> [EXERCISE INSTRUCTIONS]:
Reproduce every record exactly.

──────── MATERIAL PROVIDED ────────

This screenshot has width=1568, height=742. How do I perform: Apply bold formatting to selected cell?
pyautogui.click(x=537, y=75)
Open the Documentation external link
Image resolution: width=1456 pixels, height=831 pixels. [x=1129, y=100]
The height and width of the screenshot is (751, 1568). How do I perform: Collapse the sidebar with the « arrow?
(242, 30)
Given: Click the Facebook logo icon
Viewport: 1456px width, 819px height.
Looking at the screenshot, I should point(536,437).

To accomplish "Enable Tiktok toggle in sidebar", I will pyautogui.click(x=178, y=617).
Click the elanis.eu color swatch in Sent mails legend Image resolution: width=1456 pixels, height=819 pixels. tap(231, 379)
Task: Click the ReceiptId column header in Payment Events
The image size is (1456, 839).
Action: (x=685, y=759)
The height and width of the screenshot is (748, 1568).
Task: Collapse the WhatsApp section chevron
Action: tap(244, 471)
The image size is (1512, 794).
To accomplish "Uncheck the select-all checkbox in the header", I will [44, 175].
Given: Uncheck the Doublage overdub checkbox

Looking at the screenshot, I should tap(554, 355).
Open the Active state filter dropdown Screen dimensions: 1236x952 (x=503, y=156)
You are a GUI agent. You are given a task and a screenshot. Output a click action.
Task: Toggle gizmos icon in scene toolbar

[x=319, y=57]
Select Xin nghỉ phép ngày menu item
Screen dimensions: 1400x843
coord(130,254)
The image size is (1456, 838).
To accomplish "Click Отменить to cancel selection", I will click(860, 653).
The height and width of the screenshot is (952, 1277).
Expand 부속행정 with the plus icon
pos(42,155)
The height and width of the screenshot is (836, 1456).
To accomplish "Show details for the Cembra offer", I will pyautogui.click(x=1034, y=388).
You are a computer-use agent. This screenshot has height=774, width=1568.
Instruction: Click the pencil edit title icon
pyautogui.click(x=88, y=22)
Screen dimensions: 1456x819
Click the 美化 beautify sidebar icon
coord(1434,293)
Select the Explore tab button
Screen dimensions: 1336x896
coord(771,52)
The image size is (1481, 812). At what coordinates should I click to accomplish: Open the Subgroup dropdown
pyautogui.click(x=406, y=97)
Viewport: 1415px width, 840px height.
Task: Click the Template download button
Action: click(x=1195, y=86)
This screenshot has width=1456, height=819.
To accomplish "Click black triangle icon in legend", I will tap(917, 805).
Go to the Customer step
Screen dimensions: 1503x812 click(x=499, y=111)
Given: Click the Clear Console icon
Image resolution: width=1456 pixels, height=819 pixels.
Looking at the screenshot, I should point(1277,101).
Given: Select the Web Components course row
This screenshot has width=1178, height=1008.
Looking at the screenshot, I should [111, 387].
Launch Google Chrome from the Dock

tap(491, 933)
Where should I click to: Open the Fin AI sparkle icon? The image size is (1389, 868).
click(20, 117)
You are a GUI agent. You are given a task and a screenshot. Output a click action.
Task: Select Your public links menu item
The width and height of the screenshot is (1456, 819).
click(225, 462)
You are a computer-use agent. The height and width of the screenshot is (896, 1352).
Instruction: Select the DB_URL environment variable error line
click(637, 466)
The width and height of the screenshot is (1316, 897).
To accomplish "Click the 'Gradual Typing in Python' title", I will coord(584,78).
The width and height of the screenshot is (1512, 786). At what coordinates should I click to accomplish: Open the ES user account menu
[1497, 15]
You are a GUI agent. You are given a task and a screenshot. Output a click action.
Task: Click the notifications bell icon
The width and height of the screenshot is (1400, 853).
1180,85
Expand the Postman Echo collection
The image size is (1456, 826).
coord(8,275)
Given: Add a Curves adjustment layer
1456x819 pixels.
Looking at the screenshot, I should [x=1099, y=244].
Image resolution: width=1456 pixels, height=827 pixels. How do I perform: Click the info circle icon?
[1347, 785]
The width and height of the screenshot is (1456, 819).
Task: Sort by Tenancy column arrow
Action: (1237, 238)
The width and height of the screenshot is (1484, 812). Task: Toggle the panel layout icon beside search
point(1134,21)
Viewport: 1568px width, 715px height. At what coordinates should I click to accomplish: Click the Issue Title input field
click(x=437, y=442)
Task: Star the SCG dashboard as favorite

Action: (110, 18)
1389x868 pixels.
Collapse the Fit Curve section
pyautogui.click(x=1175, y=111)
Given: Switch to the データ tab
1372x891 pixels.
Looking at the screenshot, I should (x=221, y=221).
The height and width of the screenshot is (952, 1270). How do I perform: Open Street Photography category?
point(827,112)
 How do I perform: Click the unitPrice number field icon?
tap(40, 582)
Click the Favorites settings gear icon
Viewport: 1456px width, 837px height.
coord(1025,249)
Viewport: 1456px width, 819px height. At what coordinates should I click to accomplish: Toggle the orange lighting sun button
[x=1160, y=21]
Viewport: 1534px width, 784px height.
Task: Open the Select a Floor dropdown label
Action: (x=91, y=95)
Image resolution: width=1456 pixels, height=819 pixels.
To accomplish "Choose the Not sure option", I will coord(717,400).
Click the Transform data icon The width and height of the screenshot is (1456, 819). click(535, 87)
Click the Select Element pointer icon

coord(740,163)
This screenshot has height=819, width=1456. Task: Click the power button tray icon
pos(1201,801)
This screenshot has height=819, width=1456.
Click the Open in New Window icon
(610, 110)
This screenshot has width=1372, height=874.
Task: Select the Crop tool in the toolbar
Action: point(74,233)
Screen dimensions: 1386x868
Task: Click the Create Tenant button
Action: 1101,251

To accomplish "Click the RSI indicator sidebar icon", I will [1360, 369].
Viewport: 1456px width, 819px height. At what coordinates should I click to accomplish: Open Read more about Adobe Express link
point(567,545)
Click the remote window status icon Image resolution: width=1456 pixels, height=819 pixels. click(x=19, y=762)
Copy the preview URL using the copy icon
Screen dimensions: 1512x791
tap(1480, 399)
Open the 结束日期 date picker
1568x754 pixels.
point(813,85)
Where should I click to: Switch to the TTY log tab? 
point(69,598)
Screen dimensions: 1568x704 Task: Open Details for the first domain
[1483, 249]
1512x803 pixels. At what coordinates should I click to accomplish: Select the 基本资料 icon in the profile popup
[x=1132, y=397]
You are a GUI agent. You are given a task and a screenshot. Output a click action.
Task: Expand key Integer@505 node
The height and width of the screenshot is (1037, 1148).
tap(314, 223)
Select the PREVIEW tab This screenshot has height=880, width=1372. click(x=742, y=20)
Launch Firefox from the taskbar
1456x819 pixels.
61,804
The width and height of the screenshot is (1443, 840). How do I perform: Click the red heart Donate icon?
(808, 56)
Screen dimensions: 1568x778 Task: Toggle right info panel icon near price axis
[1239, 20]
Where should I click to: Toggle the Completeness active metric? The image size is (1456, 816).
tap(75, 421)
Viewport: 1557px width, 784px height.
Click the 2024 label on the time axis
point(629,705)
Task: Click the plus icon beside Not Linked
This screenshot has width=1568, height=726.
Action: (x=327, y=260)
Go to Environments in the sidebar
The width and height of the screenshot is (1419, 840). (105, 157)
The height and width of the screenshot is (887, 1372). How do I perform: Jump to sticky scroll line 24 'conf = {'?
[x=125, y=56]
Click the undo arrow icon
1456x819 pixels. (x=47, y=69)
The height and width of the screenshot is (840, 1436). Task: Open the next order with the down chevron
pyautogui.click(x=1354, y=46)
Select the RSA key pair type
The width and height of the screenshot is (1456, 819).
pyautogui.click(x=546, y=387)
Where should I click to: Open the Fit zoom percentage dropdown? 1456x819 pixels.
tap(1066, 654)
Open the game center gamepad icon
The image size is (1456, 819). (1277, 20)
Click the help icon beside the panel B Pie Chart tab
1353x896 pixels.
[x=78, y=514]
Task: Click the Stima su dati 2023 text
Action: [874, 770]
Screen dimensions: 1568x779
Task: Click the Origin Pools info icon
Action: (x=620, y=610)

────────

> [RESPONSE]:
This screenshot has width=1568, height=742. How do I perform: Apply bold formatting to selected cell?
pyautogui.click(x=537, y=75)
Open the Documentation external link
Image resolution: width=1456 pixels, height=831 pixels. [x=1129, y=100]
The height and width of the screenshot is (751, 1568). How do I perform: Collapse the sidebar with the « arrow?
(242, 30)
Given: Click the Facebook logo icon
Viewport: 1456px width, 819px height.
Looking at the screenshot, I should point(536,437).

To accomplish "Enable Tiktok toggle in sidebar", I will pyautogui.click(x=178, y=617).
Click the elanis.eu color swatch in Sent mails legend Image resolution: width=1456 pixels, height=819 pixels. tap(231, 379)
Task: Click the ReceiptId column header in Payment Events
The image size is (1456, 839).
Action: (x=685, y=759)
The height and width of the screenshot is (748, 1568).
Task: Collapse the WhatsApp section chevron
Action: tap(244, 471)
The image size is (1512, 794).
To accomplish "Uncheck the select-all checkbox in the header", I will [44, 175].
Given: Uncheck the Doublage overdub checkbox

Looking at the screenshot, I should tap(554, 355).
Open the Active state filter dropdown Screen dimensions: 1236x952 (x=503, y=156)
You are a GUI agent. You are given a task and a screenshot. Output a click action.
Task: Toggle gizmos icon in scene toolbar

[x=319, y=57]
Select Xin nghỉ phép ngày menu item
Screen dimensions: 1400x843
coord(130,254)
The image size is (1456, 838).
To accomplish "Click Отменить to cancel selection", I will click(860, 653).
The height and width of the screenshot is (952, 1277).
Expand 부속행정 with the plus icon
pos(42,155)
The height and width of the screenshot is (836, 1456).
To accomplish "Show details for the Cembra offer", I will pyautogui.click(x=1034, y=388).
You are a computer-use agent. This screenshot has height=774, width=1568.
Instruction: Click the pencil edit title icon
pyautogui.click(x=88, y=22)
Screen dimensions: 1456x819
Click the 美化 beautify sidebar icon
coord(1434,293)
Select the Explore tab button
Screen dimensions: 1336x896
coord(771,52)
The image size is (1481, 812). At what coordinates should I click to accomplish: Open the Subgroup dropdown
pyautogui.click(x=406, y=97)
Viewport: 1415px width, 840px height.
Task: Click the Template download button
Action: click(x=1195, y=86)
This screenshot has width=1456, height=819.
To accomplish "Click black triangle icon in legend", I will tap(917, 805).
Go to the Customer step
Screen dimensions: 1503x812 click(x=499, y=111)
Given: Click the Clear Console icon
Image resolution: width=1456 pixels, height=819 pixels.
Looking at the screenshot, I should point(1277,101).
Given: Select the Web Components course row
This screenshot has width=1178, height=1008.
Looking at the screenshot, I should [111, 387].
Launch Google Chrome from the Dock

tap(491, 933)
Where should I click to: Open the Fin AI sparkle icon? The image size is (1389, 868).
click(20, 117)
You are a GUI agent. You are given a task and a screenshot. Output a click action.
Task: Select Your public links menu item
The width and height of the screenshot is (1456, 819).
click(225, 462)
You are a computer-use agent. The height and width of the screenshot is (896, 1352).
Instruction: Select the DB_URL environment variable error line
click(637, 466)
The width and height of the screenshot is (1316, 897).
To accomplish "Click the 'Gradual Typing in Python' title", I will coord(584,78).
The width and height of the screenshot is (1512, 786). At what coordinates should I click to accomplish: Open the ES user account menu
[1497, 15]
You are a GUI agent. You are given a task and a screenshot. Output a click action.
Task: Click the notifications bell icon
The width and height of the screenshot is (1400, 853).
1180,85
Expand the Postman Echo collection
The image size is (1456, 826).
coord(8,275)
Given: Add a Curves adjustment layer
1456x819 pixels.
Looking at the screenshot, I should [x=1099, y=244].
Image resolution: width=1456 pixels, height=827 pixels. How do I perform: Click the info circle icon?
[1347, 785]
The width and height of the screenshot is (1456, 819).
Task: Sort by Tenancy column arrow
Action: (1237, 238)
The width and height of the screenshot is (1484, 812). Task: Toggle the panel layout icon beside search
point(1134,21)
Viewport: 1568px width, 715px height. At what coordinates should I click to accomplish: Click the Issue Title input field
click(x=437, y=442)
Task: Star the SCG dashboard as favorite

Action: (110, 18)
1389x868 pixels.
Collapse the Fit Curve section
pyautogui.click(x=1175, y=111)
Given: Switch to the データ tab
1372x891 pixels.
Looking at the screenshot, I should (x=221, y=221).
The height and width of the screenshot is (952, 1270). How do I perform: Open Street Photography category?
point(827,112)
 How do I perform: Click the unitPrice number field icon?
tap(40, 582)
Click the Favorites settings gear icon
Viewport: 1456px width, 837px height.
coord(1025,249)
Viewport: 1456px width, 819px height. At what coordinates should I click to accomplish: Toggle the orange lighting sun button
[x=1160, y=21]
Viewport: 1534px width, 784px height.
Task: Open the Select a Floor dropdown label
Action: (x=91, y=95)
Image resolution: width=1456 pixels, height=819 pixels.
To accomplish "Choose the Not sure option", I will coord(717,400).
Click the Transform data icon The width and height of the screenshot is (1456, 819). click(535, 87)
Click the Select Element pointer icon

coord(740,163)
This screenshot has height=819, width=1456. Task: Click the power button tray icon
pos(1201,801)
This screenshot has height=819, width=1456.
Click the Open in New Window icon
(610, 110)
This screenshot has width=1372, height=874.
Task: Select the Crop tool in the toolbar
Action: point(74,233)
Screen dimensions: 1386x868
Task: Click the Create Tenant button
Action: 1101,251

To accomplish "Click the RSI indicator sidebar icon", I will [1360, 369].
Viewport: 1456px width, 819px height. At what coordinates should I click to accomplish: Open Read more about Adobe Express link
point(567,545)
Click the remote window status icon Image resolution: width=1456 pixels, height=819 pixels. click(x=19, y=762)
Copy the preview URL using the copy icon
Screen dimensions: 1512x791
tap(1480, 399)
Open the 结束日期 date picker
1568x754 pixels.
point(813,85)
Where should I click to: Switch to the TTY log tab? 
point(69,598)
Screen dimensions: 1568x704 Task: Open Details for the first domain
[1483, 249]
1512x803 pixels. At what coordinates should I click to accomplish: Select the 基本资料 icon in the profile popup
[x=1132, y=397]
You are a GUI agent. You are given a task and a screenshot. Output a click action.
Task: Expand key Integer@505 node
The height and width of the screenshot is (1037, 1148).
tap(314, 223)
Select the PREVIEW tab This screenshot has height=880, width=1372. click(x=742, y=20)
Launch Firefox from the taskbar
1456x819 pixels.
61,804
The width and height of the screenshot is (1443, 840). How do I perform: Click the red heart Donate icon?
(808, 56)
Screen dimensions: 1568x778 Task: Toggle right info panel icon near price axis
[1239, 20]
Where should I click to: Toggle the Completeness active metric? The image size is (1456, 816).
tap(75, 421)
Viewport: 1557px width, 784px height.
Click the 2024 label on the time axis
point(629,705)
Task: Click the plus icon beside Not Linked
This screenshot has width=1568, height=726.
Action: (x=327, y=260)
Go to Environments in the sidebar
The width and height of the screenshot is (1419, 840). (105, 157)
The height and width of the screenshot is (887, 1372). How do I perform: Jump to sticky scroll line 24 'conf = {'?
[x=125, y=56]
Click the undo arrow icon
1456x819 pixels. (x=47, y=69)
The height and width of the screenshot is (840, 1436). Task: Open the next order with the down chevron
pyautogui.click(x=1354, y=46)
Select the RSA key pair type
The width and height of the screenshot is (1456, 819).
pyautogui.click(x=546, y=387)
Where should I click to: Open the Fit zoom percentage dropdown? 1456x819 pixels.
tap(1066, 654)
Open the game center gamepad icon
The image size is (1456, 819). (1277, 20)
Click the help icon beside the panel B Pie Chart tab
1353x896 pixels.
[x=78, y=514]
Task: Click the Stima su dati 2023 text
Action: [874, 770]
Screen dimensions: 1568x779
Task: Click the Origin Pools info icon
Action: (x=620, y=610)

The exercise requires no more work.